At the bottom line, majority net income decreased 15.5% to MXN 4.3 billion, a steeper drop than operating metrics would suggest. Management attributed the decline largely to a higher comprehensive financial result and increased financing costs, masking some of the operating gains achieved in South America and in gross margins.

## Higher Financing and FX Costs

Comprehensive financing expense rose to MXN 1.8 billion from MXN 1.1 billion a year earlier, reflecting higher net interest costs linked to new debt, lower interest income due to reduced cash in key markets and losses on financial instruments versus prior-year gains. Additional foreign exchange losses further pressured the financial result, amplifying the drag on net income.

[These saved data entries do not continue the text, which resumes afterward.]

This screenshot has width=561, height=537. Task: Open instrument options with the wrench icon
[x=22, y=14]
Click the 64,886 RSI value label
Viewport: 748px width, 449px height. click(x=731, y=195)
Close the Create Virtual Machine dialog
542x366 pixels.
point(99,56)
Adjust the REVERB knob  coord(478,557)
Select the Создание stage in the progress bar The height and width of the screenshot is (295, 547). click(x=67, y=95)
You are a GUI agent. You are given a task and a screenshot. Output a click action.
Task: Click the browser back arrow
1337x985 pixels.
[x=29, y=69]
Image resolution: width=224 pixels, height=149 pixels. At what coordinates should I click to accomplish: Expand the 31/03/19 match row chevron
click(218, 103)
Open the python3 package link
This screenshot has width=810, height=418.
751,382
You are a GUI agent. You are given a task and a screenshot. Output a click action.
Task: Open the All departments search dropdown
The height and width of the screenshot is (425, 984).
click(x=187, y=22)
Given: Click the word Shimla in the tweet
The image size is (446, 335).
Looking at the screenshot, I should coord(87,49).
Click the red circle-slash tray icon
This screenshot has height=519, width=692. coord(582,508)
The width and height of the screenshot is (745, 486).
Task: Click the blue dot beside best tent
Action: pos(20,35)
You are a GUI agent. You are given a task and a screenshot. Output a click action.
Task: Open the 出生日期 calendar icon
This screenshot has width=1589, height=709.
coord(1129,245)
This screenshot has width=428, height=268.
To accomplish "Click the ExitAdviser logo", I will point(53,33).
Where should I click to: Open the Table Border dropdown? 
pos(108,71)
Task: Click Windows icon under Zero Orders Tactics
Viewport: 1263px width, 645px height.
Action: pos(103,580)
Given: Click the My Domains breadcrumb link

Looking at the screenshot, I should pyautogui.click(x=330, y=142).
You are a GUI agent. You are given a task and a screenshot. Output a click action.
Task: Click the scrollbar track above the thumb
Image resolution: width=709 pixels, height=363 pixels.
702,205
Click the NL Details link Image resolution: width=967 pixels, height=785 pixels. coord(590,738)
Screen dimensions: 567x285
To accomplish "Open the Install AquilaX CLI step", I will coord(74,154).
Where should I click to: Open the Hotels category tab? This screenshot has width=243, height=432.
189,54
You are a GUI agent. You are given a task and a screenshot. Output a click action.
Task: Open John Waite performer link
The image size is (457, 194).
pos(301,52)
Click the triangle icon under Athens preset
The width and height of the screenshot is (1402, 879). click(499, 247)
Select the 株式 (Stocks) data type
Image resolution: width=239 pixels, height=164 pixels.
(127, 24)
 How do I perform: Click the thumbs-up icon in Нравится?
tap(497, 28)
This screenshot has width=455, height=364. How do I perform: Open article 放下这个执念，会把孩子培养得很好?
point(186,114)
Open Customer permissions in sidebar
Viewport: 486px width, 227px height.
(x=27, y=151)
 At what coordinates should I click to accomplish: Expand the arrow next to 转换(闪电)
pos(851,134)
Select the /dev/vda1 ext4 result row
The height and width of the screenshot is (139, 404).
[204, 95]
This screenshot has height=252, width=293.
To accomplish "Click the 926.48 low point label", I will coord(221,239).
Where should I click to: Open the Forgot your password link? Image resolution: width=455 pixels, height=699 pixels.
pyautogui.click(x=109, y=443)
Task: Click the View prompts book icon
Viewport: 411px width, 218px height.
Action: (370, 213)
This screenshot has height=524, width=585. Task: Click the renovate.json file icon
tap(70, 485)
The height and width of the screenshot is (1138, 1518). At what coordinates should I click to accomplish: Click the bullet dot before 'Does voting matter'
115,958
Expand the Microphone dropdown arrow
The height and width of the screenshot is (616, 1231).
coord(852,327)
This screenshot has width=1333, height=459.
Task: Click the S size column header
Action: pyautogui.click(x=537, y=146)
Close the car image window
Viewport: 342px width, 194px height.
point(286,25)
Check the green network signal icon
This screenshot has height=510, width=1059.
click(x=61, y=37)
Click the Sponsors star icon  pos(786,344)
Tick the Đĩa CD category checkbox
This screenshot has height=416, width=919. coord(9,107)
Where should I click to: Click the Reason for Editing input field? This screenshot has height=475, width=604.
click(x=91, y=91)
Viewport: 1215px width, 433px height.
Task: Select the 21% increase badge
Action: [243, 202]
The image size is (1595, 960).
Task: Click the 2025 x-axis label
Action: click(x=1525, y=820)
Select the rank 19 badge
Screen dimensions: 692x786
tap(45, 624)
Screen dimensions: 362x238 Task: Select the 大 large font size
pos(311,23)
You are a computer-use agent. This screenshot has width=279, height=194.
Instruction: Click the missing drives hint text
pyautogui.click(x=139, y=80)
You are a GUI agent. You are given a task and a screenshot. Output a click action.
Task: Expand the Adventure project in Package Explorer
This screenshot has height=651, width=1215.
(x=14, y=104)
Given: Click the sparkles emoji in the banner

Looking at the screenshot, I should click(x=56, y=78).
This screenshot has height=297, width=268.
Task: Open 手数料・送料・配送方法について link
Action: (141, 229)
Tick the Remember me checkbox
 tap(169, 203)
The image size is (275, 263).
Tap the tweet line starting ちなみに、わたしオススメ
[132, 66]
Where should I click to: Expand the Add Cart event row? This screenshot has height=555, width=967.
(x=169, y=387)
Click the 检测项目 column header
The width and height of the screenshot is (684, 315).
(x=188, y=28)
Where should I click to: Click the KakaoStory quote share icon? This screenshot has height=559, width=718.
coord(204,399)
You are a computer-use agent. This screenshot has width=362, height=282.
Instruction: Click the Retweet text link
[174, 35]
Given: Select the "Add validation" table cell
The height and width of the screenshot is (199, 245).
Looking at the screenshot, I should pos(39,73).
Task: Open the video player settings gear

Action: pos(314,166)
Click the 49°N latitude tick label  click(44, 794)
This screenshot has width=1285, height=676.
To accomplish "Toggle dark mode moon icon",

## One-Time and Timing-Related Costs

Operating income was also hit by several discrete items management framed as temporary or timing-related, especially in Mexico and Central America. These included about MXN 200 million in rightsizing severance, around MXN 200 million in IT expenses tied to SAP S/4HANA implementation and elevated marketing spend frontloaded for the upcoming global football tournament, together adding roughly MXN 600 million of operating-income headwinds.

## Unfavorable Mix and Category-Specific Issues

Unfavorable mix effects weighed on revenue and gross profit, particularly in Mexico, where still beverages underperformed after a large retail chain altered Powerade parameters and bulk water came under pricing pressure. Consumers also shifted more sharply than expected toward multi-serve formats, exacerbating the mix headwind despite overall volume resilience in other territories.

## Commodity and Macro Volatility Risk

Management reiterated that commodity and macro volatility remains a key risk, even with extensive hedging in place for major raw materials. Areas such as logistics and secondary packaging, including items like shrink wrap, are less hedged and could create additional cost pressure if market conditions worsen, underscoring the importance of ongoing cost discipline.

## Forward-Looking Outlook and Guidance

Executives characterized the first quarter as the toughest comparison of the year and declined to adjust full-year guidance, preferring to monitor trends as the year unfolds. They highlighted modest volume and revenue growth, gross margin expansion, stable adjusted EBITDA margins and the near-term MXN 600 million operating-income drag from severance, IT timing and currency translation, while expecting marketing intensity to normalize and reaffirming their disciplined risk management and hedging stance.

Coca-Cola FEMSA’s call ultimately balanced near-term challenges with structural strengths, leaving investors with a cautiously constructive narrative. Strong execution in South America, margin gains and brand momentum provide a solid base, but Mexico’s tax-driven volume declines, one-off costs and higher financing and FX charges will remain key variables to watch as the company navigates commodity volatility and a still-uneven consumer backdrop.